Companies require a software foundation on which to build business processes, McDermott explained, and by its very nature, SaaS doesn't offer the bandwidth or the capability to deal with complex operations, he added.

As the world's largest provider of business applications, it's important for customers to understand SAP's stance on SaaS, given the software industry's considerable amount of attention and funding for the platform within the past few years. But it's been difficult to follow exactly where SAP is going with SaaS.

In some ways it has enthusiastically supported it -- such as its glitzy launch more than a year ago of the now-idled Business ByDesign software product for small-to-midsize businesses -- but more recently, co-CEO and board member Leo Apotheker said it's difficult to make money on SaaS.

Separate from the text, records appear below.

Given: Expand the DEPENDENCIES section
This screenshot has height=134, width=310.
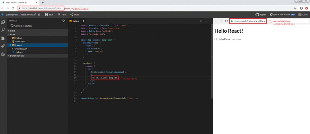Looking at the screenshot, I should pyautogui.click(x=17, y=56).
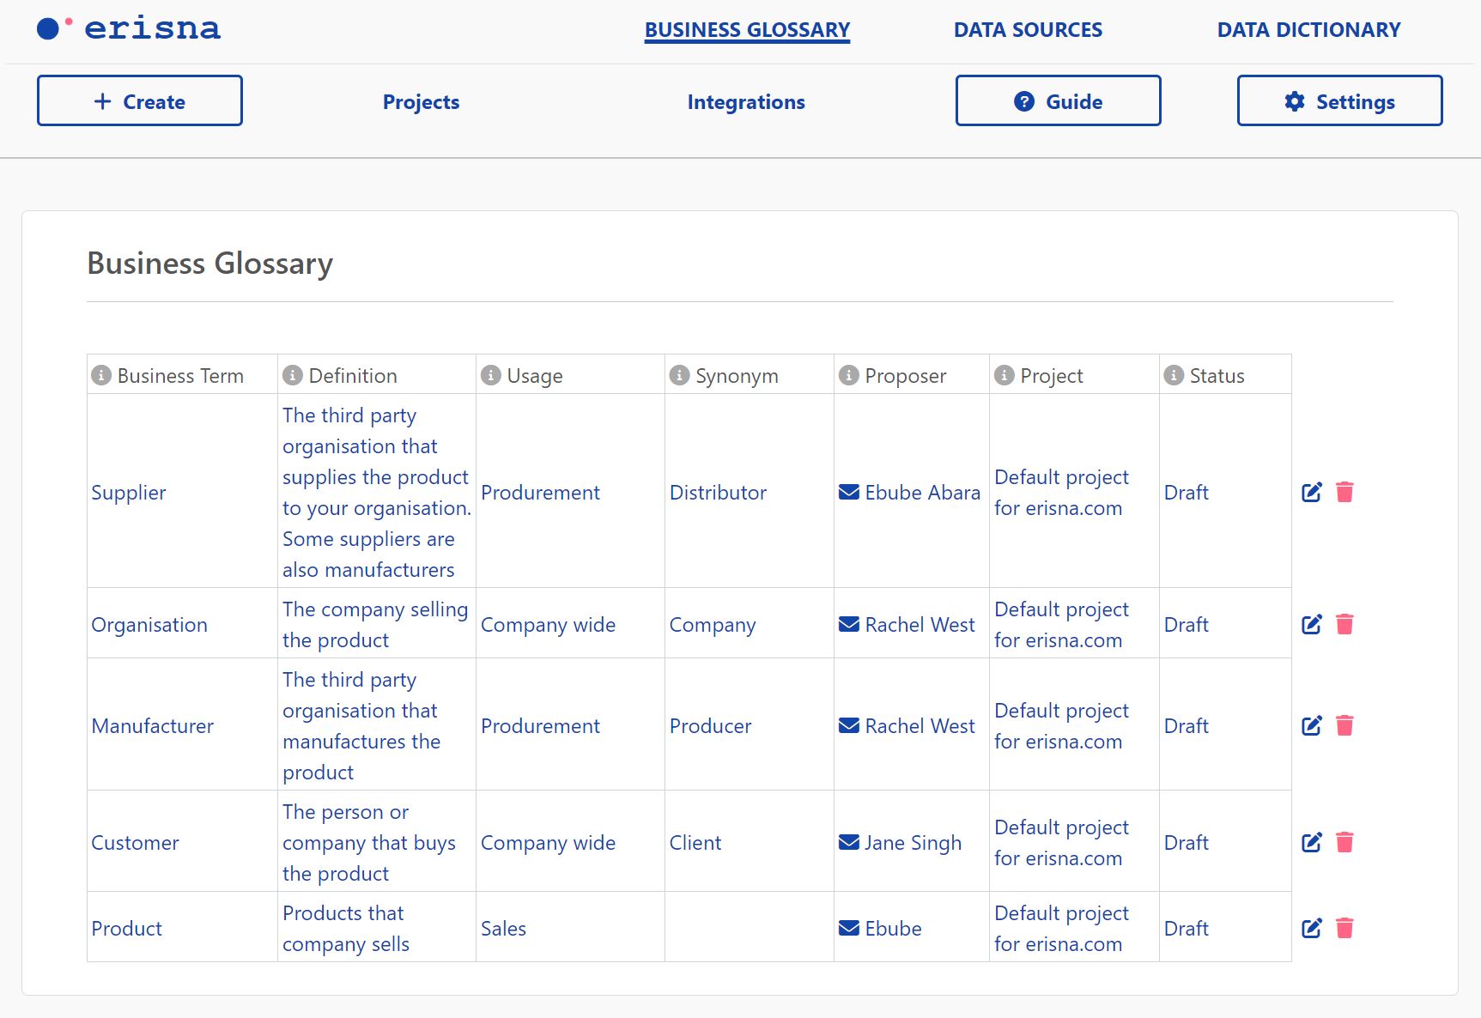Click the info icon beside Synonym header
The width and height of the screenshot is (1481, 1018).
coord(679,376)
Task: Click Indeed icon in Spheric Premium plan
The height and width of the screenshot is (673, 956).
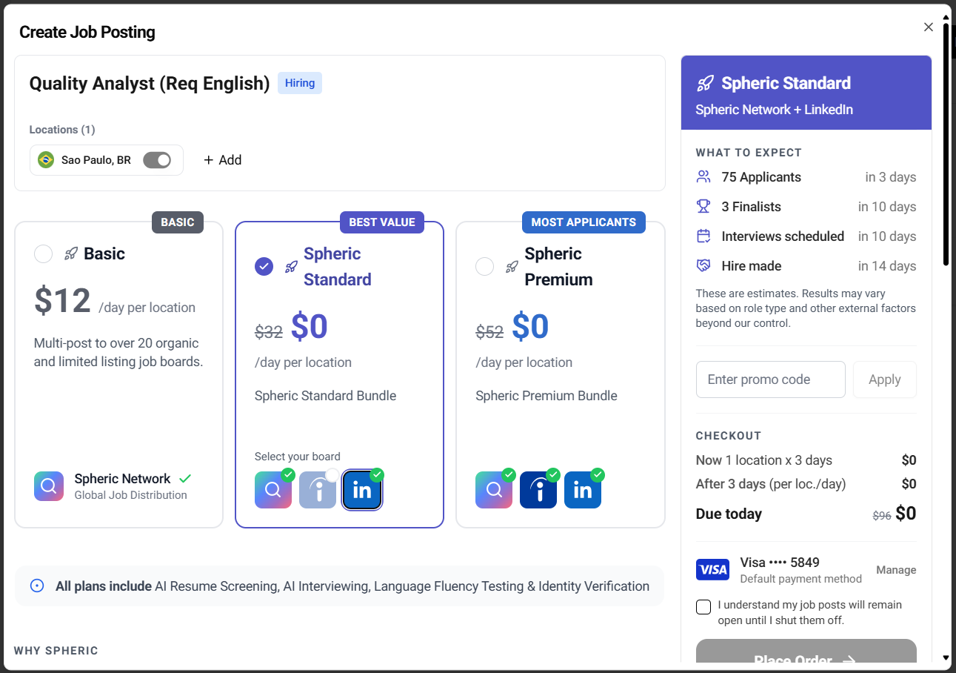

In Tuesday's interview, McDermott indicated that SAP still believes in some forms of SaaS, but not as a core business foundation for its typical customer. It just wouldn't work, he said.

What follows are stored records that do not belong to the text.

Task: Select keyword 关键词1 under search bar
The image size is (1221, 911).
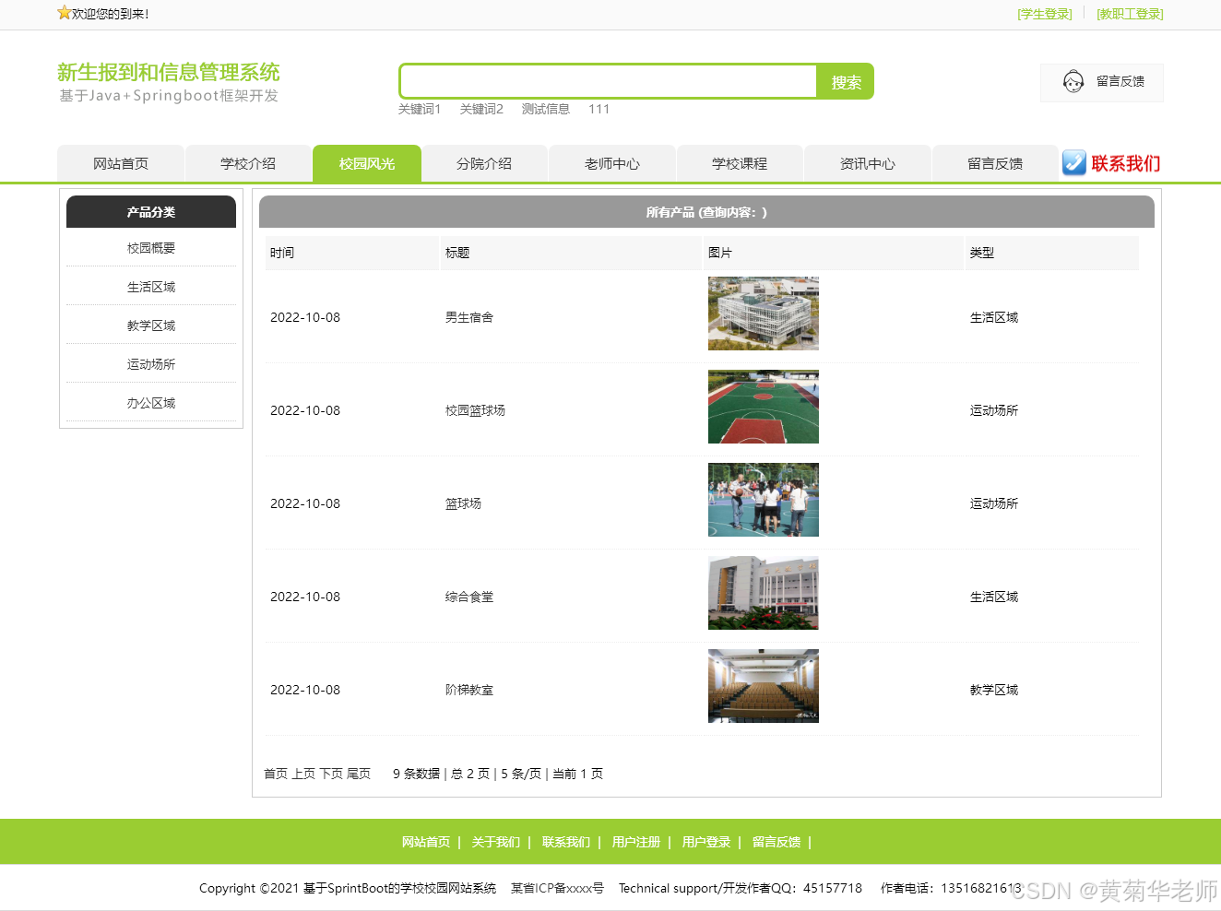Action: (x=420, y=109)
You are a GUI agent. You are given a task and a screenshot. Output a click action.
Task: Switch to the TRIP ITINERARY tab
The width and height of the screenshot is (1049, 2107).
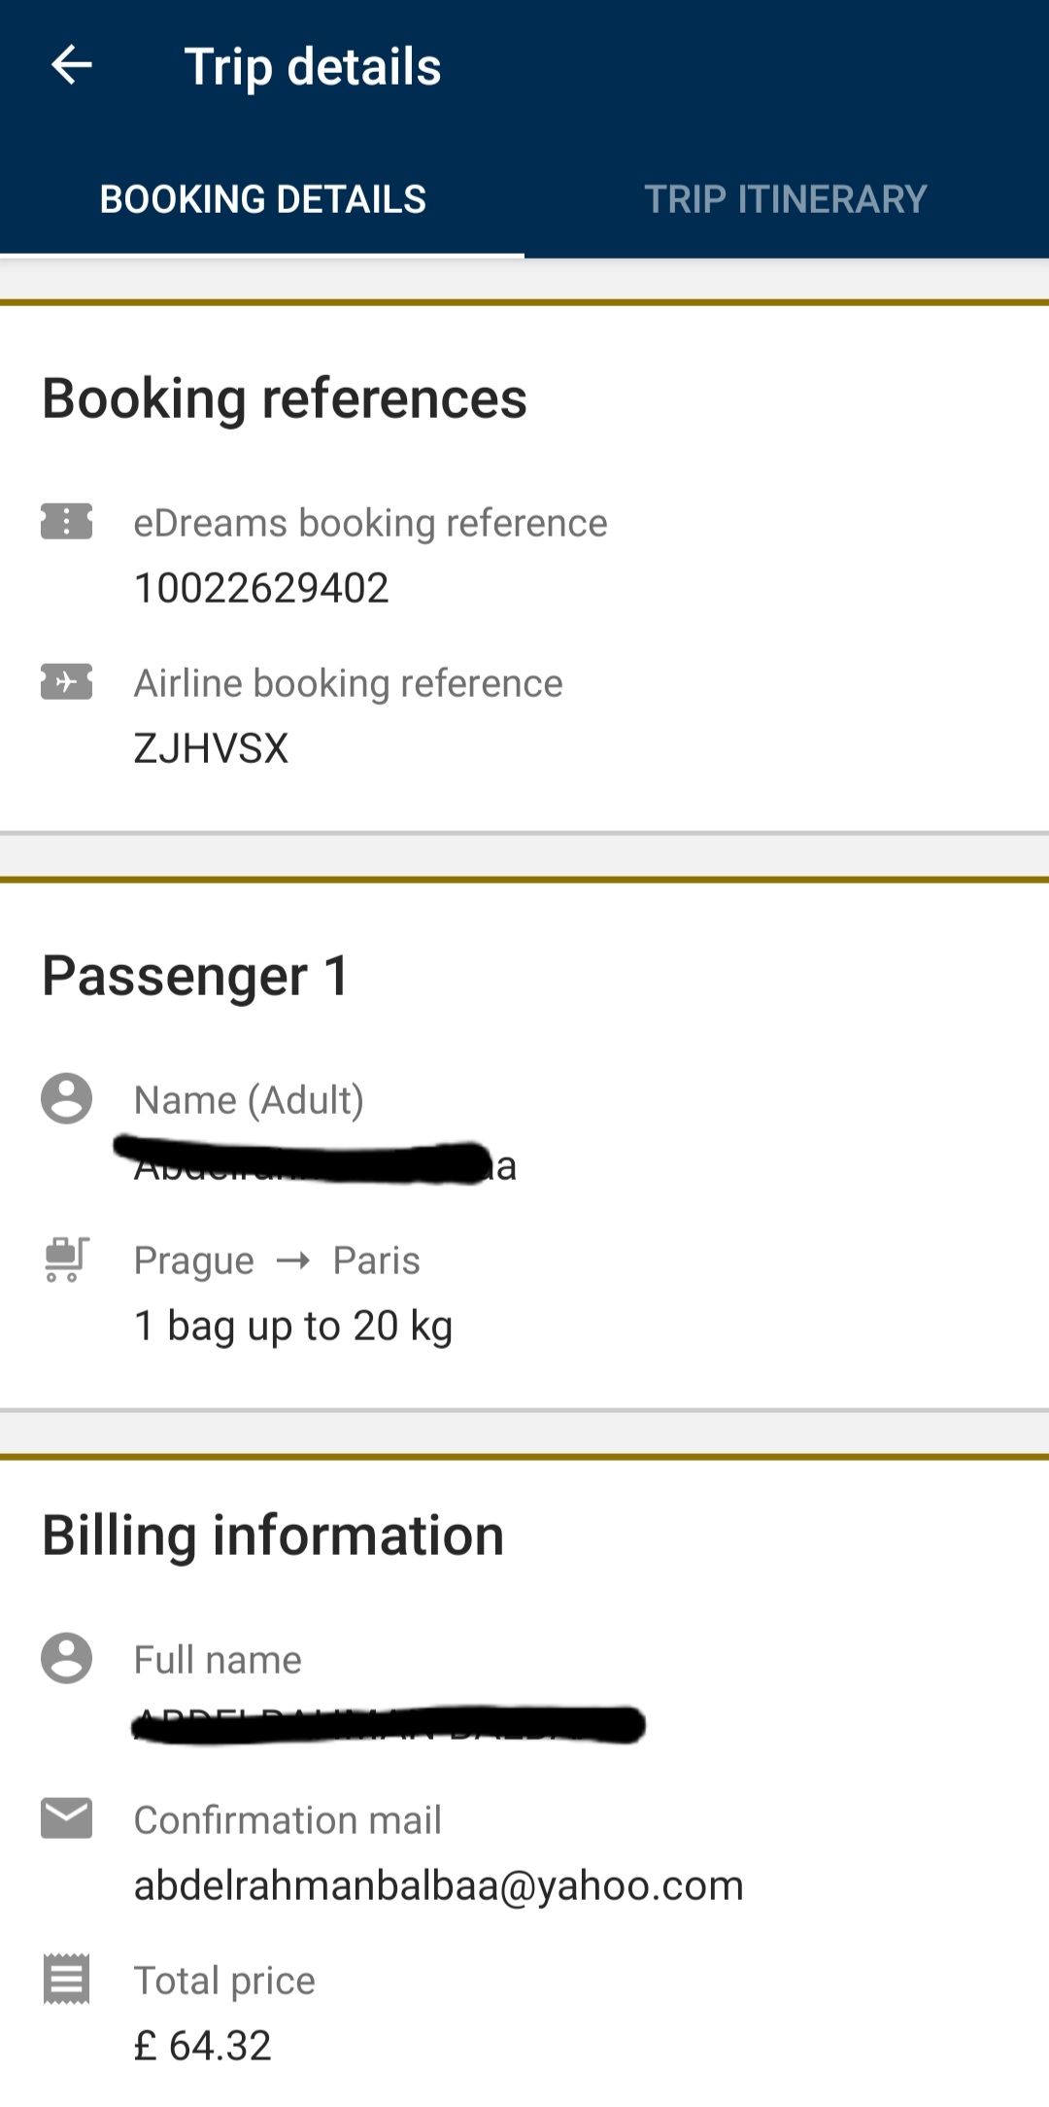click(x=786, y=199)
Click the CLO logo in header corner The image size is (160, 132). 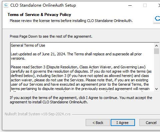(x=157, y=18)
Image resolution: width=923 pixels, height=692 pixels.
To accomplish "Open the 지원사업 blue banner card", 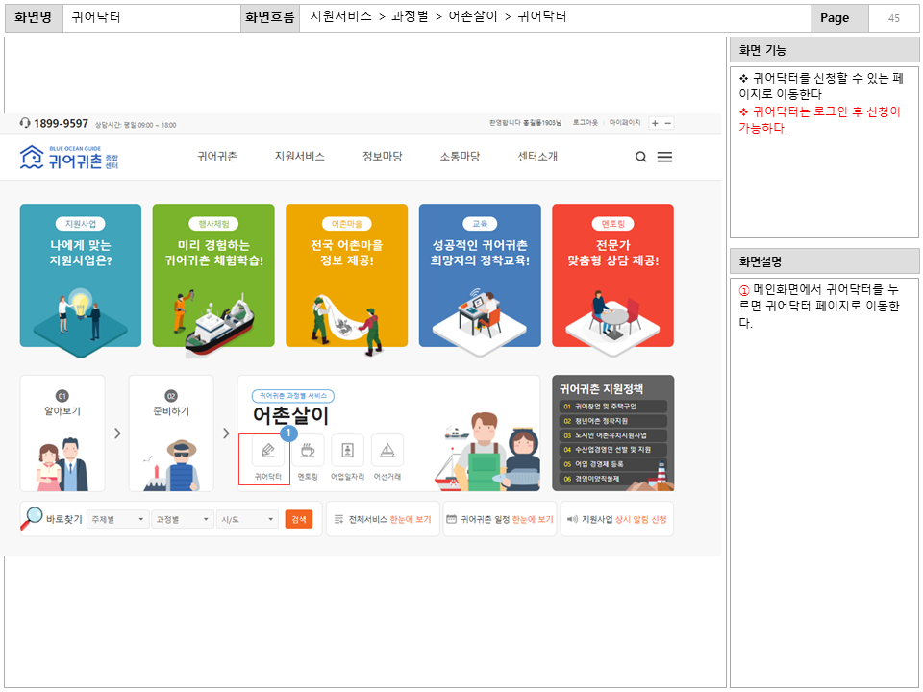I will (x=80, y=275).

McDermott notes that it's taken SAP 36 years to build a "core" on which modern, global companies can run their businesses, which is tailored to specific industries and offers a huge partner ecosystem. "These foundations are very important to companies," McDermott said. "They like having control of data. They don't want to leave destiny in someone else's hands."

McDermott said SAP's strong position in the software industry comes from customers' ability to have applications that run on the same platform, avoiding tough integration issues and improving visibility into operations. A company that tries to do that with SaaS will be left with trying to integrate hosted software from a variety of vendors using middleware from yet another vendor. They're discovering "maybe software as a service wasn't so cheap after all," McDermott said.

Plenty of SaaS vendors would disagree, of course. Workday, which is developing a full SaaS ERP suite, is building its company on the very idea of SaaS as a foundation, and ERP SaaS vendor NetSuite consistently reports double-digit revenue increases. Salesforce.com, meanwhile, is trying to build a large SaaS ecosystem and development platform. Businesses that have chosen a best-of-breed software platform wouldn't agree with McDermott, either.

Despite McDermott's critical view of enterprise SaaS, SAP still has high hopes for Business ByDesign. It's going to appeal to companies that are retiring aging legacy systems and "can't afford traditional ERP," McDermott said. (It's likely SAP also sees it as a stepping-stone to its traditional onsite ERP). Additionally, Business ByDesign may appeal to some global companies as a good ERP platform for use by some satellite divisions.

More than a year after its release, however, only a handful of SAP customers are using the product, with SAP executives citing both profitability problems and functionality issues.

However, more information on Business ByDesign's broader rollout should come at the Americas SAP Users Group (ASUG) conference in May. "We have every intent of saying more about Business ByDesign at Sapphire," McDermott said. "We have high aspirations for Business ByDesign. We'd rather have it a little late and right, than early and wrong."

SAP also is developing a software-plus-services strategy, in which large business could purchase SaaS modules that "snap on" to existing applications. Newly hired executive, John Wookey, who was previously head of Fusion application development at Oracle, is heading that effort.